ATHENS: Greece has recorded its warmest winter, a leading weather scientist said on Tuesday.
Kostas Lagouvardos, research director at the Athens national observatory, said that winter temperatures in 2023-2024 on average stood at 11.8 degrees Celsius. “This is the highest average temperature in December, January and February” since records began in 1960, he said.
The observatory said it had analysed preliminary data from the EU’s Copernicus climate change service. The past decade has witnessed the six warmest winters, it said. Since 1960, the maximum average winter temperature has increased by 1.8 degrees Celsius.

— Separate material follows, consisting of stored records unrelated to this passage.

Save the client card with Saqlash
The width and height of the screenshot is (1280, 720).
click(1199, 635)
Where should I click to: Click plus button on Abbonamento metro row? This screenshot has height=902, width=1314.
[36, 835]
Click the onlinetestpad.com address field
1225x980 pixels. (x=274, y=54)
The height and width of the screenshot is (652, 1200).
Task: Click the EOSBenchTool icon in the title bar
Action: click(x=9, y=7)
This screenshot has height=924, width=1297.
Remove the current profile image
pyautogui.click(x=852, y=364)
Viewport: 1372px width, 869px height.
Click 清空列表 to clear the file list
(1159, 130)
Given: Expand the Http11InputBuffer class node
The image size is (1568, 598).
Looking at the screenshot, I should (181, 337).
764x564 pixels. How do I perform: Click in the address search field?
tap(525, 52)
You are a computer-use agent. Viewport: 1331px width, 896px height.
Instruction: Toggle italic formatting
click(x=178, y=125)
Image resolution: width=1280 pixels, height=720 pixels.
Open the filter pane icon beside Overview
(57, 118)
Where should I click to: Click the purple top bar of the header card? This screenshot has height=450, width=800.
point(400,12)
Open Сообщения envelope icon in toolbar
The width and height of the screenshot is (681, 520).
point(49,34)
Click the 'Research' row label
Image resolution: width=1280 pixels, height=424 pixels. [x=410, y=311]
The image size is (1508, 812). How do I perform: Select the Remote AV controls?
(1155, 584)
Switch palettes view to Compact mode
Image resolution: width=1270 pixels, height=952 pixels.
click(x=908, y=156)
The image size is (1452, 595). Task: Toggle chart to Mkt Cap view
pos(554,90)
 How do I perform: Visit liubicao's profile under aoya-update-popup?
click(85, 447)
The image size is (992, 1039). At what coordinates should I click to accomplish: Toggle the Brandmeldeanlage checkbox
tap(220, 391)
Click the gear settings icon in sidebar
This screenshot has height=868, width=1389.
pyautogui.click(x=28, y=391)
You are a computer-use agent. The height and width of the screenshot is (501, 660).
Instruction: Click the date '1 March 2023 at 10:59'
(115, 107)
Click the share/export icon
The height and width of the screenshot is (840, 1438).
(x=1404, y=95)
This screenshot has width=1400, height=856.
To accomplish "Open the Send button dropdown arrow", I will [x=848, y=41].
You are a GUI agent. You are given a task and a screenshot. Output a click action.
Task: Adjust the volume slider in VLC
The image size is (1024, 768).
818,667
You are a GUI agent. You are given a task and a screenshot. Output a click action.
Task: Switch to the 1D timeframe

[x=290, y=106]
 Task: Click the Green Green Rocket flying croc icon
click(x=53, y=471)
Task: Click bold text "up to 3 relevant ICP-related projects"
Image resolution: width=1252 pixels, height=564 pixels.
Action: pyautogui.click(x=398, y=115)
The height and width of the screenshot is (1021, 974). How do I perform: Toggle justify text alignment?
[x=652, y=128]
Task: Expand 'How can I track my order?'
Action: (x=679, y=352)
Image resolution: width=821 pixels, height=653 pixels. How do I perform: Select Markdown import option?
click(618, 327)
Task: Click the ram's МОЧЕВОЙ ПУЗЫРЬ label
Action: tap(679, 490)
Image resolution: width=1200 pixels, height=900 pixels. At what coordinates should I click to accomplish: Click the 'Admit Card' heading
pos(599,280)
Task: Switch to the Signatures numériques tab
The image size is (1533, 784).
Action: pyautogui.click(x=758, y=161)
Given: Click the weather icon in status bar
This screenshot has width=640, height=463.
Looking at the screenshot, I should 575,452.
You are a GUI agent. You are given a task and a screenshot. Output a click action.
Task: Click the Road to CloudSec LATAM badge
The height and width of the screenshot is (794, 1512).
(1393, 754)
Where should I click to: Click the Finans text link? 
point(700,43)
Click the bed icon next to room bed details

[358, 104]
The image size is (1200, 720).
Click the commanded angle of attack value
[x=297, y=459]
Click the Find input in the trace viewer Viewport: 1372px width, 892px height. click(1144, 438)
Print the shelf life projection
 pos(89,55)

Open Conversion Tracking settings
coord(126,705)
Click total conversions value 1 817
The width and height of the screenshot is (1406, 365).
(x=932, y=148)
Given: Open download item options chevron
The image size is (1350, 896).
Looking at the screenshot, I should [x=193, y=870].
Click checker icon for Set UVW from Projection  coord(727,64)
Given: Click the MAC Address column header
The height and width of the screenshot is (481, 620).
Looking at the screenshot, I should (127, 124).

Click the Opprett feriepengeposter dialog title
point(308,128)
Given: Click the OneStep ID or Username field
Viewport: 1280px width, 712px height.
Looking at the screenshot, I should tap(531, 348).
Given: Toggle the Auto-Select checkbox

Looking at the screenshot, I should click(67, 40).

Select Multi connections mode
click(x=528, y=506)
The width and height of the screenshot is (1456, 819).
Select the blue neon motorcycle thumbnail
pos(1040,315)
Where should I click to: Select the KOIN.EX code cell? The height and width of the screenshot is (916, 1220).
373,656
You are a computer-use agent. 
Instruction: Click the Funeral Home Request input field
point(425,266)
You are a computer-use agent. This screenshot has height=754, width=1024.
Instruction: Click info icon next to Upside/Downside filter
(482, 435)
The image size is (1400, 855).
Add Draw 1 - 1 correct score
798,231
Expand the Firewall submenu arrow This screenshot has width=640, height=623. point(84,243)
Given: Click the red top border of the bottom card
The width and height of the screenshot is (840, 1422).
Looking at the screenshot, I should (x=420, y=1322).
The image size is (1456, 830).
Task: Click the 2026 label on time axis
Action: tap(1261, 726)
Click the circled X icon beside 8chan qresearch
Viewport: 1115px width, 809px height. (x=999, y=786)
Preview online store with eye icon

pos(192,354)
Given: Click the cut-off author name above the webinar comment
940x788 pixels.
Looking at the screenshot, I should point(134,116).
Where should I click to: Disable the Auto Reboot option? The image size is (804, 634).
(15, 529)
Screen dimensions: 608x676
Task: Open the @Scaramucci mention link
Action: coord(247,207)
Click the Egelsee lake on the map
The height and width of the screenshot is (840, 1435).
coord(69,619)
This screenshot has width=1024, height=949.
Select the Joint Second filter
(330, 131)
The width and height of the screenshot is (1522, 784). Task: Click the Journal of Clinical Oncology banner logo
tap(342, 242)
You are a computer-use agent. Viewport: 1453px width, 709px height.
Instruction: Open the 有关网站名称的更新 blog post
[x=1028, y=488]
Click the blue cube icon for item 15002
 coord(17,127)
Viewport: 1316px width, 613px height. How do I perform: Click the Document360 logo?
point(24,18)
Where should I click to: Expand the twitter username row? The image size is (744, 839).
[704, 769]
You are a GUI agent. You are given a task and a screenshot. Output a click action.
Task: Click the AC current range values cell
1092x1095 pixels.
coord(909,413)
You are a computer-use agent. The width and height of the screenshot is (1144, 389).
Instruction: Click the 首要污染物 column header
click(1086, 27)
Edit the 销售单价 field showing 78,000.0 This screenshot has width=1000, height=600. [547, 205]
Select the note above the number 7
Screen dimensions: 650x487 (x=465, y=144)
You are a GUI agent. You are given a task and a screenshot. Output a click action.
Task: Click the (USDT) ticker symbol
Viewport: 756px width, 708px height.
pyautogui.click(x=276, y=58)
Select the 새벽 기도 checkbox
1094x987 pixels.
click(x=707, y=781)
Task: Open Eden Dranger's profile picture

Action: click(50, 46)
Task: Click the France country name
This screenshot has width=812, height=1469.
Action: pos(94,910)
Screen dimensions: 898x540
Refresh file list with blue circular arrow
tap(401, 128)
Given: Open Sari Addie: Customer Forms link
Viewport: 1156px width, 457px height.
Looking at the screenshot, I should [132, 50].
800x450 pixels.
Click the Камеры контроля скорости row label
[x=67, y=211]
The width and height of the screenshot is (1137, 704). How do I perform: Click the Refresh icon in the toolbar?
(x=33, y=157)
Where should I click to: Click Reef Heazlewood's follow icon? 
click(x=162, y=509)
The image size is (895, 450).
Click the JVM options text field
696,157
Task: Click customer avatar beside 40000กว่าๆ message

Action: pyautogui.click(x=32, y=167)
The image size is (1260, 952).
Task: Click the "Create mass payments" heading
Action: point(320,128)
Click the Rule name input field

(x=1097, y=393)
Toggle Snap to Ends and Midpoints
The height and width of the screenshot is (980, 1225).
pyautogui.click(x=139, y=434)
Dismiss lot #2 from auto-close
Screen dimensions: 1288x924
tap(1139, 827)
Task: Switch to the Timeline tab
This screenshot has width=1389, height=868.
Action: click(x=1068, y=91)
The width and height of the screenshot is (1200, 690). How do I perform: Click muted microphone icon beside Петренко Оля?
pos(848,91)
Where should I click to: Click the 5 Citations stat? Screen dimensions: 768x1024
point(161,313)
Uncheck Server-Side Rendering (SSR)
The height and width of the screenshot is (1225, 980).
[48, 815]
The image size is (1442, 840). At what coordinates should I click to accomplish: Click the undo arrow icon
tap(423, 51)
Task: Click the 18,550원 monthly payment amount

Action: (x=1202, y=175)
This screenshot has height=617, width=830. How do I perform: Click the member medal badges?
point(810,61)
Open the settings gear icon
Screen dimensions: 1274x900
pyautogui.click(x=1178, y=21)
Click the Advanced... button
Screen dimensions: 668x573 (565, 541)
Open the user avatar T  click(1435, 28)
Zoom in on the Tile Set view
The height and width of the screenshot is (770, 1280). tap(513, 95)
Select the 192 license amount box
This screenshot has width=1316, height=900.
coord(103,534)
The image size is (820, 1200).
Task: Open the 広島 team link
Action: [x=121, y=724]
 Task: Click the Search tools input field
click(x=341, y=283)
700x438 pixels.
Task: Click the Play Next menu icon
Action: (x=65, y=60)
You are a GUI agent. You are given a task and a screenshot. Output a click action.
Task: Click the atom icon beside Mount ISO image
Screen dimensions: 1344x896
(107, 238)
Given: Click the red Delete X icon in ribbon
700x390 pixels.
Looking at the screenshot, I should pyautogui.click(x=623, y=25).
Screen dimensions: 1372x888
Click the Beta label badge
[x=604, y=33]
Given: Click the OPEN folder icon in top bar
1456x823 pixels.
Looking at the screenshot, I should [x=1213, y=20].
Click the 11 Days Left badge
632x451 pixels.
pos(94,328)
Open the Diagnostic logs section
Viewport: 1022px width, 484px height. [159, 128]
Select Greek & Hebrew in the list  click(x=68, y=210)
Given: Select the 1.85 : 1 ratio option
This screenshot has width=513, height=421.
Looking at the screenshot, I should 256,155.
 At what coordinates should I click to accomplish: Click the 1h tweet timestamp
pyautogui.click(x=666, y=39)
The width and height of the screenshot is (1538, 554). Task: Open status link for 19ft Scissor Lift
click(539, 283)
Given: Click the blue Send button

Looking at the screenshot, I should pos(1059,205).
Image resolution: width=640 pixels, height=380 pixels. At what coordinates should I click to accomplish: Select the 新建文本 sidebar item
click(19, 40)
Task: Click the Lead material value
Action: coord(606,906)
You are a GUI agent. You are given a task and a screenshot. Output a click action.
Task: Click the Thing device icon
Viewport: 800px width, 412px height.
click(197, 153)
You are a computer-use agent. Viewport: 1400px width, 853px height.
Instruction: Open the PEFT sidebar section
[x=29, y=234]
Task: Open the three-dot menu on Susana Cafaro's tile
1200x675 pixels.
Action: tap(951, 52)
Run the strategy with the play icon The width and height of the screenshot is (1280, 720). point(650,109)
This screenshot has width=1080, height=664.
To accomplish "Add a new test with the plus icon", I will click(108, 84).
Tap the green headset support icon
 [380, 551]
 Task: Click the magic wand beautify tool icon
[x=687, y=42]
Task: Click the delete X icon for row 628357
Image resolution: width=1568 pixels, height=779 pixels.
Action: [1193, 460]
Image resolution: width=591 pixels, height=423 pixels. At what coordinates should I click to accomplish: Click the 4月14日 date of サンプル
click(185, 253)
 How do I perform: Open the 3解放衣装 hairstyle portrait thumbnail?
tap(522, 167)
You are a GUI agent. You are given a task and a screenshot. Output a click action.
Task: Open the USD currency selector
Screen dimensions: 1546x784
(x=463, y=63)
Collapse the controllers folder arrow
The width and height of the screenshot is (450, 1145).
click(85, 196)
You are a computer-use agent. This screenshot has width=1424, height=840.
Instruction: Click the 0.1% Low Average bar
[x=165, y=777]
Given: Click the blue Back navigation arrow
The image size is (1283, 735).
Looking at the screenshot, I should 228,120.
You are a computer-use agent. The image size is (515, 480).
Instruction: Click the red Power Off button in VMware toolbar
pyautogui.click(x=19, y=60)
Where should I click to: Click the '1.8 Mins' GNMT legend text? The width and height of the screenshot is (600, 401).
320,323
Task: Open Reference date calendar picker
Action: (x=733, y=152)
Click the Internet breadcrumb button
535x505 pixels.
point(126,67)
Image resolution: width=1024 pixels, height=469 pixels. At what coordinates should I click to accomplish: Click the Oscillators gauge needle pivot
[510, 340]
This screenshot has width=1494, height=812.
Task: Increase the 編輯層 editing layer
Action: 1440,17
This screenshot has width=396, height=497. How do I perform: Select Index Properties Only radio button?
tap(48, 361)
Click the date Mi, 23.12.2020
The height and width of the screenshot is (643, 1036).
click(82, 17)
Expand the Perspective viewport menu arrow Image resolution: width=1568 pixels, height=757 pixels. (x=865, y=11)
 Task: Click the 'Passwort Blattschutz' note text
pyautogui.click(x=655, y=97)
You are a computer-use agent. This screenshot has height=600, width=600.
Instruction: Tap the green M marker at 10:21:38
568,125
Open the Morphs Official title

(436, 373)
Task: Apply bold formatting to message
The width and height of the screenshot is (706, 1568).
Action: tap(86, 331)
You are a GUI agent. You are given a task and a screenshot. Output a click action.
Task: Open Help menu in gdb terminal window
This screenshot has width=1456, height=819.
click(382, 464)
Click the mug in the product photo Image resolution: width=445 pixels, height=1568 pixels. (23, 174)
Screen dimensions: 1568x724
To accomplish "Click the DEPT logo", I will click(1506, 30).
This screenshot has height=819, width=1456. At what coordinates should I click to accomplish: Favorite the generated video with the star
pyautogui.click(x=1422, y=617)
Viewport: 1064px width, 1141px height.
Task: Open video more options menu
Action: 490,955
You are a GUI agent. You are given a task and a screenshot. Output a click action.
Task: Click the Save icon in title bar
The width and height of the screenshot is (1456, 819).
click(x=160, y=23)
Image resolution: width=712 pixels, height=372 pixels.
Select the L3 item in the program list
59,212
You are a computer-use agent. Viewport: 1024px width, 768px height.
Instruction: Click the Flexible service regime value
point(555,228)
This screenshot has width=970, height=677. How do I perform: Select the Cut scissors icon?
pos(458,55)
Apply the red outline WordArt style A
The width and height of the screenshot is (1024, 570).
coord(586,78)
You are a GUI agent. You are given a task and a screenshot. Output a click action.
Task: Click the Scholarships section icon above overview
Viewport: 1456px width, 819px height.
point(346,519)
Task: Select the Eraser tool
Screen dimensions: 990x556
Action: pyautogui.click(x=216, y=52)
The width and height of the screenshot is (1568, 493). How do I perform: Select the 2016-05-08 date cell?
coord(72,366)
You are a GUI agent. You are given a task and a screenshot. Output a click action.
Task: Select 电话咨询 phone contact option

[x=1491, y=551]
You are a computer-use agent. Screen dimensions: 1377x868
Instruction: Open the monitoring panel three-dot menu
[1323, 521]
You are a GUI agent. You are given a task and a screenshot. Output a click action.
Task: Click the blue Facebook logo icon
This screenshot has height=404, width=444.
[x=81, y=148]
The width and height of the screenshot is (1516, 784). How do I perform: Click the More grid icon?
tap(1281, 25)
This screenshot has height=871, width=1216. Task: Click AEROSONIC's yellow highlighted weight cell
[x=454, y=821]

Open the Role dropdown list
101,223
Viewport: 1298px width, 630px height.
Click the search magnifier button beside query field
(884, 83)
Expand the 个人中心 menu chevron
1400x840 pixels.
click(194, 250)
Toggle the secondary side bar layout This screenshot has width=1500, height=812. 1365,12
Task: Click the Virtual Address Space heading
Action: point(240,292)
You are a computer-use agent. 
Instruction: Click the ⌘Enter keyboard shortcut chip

Lagouvardos said the greater Athens area, central and northeastern Greece, eastern Crete and the Cycladic islands were at risk of drought this year. Last year was the worst in terms of forest fires with nearly 175,000 hectares (432,000 acres) ravaged and over 20 people killed, according to the observatory.
The 2023 fires followed a prolonged heatwave in July with temperatures reaching 46 degrees Celsius (115 degrees Fahrenheit) in the south of the country. The warming El Nino weather phenomenon that peaked in December was one of the five strongest ever recorded, the United Nations said on Tuesday, predicting that it would produce above-normal temperatures from now to May.
Though El Nino is now gradually weakening, its impact will continue over the coming months by fuelling the heat trapped in the atmosphere by greenhouse gases, the UN’s World Meteorological Organisation (WMO) said.